## [The task]
Scan the lines below; pull out those with "will".

## [Entries shown]
---
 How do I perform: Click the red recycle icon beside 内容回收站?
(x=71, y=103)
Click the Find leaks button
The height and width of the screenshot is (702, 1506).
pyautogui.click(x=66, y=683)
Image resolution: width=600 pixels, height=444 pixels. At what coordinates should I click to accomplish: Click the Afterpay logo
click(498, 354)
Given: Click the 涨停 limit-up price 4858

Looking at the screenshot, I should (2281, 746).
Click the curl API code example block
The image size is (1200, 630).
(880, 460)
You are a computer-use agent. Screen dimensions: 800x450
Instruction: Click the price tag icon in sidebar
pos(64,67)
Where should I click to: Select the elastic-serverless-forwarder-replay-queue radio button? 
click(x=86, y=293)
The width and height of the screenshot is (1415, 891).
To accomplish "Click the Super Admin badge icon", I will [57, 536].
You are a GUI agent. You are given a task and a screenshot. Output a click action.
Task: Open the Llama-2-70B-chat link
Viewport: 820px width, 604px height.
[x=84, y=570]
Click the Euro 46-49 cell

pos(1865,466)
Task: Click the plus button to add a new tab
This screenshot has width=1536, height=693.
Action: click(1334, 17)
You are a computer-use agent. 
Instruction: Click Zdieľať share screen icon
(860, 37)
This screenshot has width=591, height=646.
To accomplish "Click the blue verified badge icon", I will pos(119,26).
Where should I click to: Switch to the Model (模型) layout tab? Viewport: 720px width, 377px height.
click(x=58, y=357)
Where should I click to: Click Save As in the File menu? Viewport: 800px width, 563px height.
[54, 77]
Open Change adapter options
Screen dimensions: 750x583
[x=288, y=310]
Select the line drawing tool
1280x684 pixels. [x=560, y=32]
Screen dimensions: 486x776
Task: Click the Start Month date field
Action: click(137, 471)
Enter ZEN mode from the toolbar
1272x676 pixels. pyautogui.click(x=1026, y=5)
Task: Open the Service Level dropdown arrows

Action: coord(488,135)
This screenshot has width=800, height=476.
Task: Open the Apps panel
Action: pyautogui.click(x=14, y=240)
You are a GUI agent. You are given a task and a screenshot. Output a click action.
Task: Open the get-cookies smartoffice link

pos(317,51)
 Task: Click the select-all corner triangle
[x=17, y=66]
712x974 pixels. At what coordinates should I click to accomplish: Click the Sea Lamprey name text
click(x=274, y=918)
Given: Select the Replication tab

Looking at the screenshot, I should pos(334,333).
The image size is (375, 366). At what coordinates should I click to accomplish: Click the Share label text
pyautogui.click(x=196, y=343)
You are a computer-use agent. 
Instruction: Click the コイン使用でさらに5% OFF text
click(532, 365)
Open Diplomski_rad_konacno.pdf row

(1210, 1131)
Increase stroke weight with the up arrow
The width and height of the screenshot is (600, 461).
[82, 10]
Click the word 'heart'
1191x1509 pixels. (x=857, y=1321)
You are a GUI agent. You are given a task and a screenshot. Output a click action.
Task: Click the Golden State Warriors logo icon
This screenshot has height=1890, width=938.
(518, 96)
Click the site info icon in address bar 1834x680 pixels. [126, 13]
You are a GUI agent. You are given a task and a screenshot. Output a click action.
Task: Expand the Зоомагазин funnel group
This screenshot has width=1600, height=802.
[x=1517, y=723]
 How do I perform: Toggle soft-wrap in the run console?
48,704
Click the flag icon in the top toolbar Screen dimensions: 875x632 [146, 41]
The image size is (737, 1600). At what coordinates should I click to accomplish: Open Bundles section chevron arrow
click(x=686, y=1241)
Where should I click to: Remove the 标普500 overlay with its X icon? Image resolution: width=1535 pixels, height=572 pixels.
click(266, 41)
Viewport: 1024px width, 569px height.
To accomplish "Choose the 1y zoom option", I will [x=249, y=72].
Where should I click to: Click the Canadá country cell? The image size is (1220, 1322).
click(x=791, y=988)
---
## [Response to this task]
To accomplish "Click the Super Admin badge icon", I will [57, 536].
To accomplish "Click the blue verified badge icon", I will pos(119,26).
To accomplish "Choose the 1y zoom option", I will [x=249, y=72].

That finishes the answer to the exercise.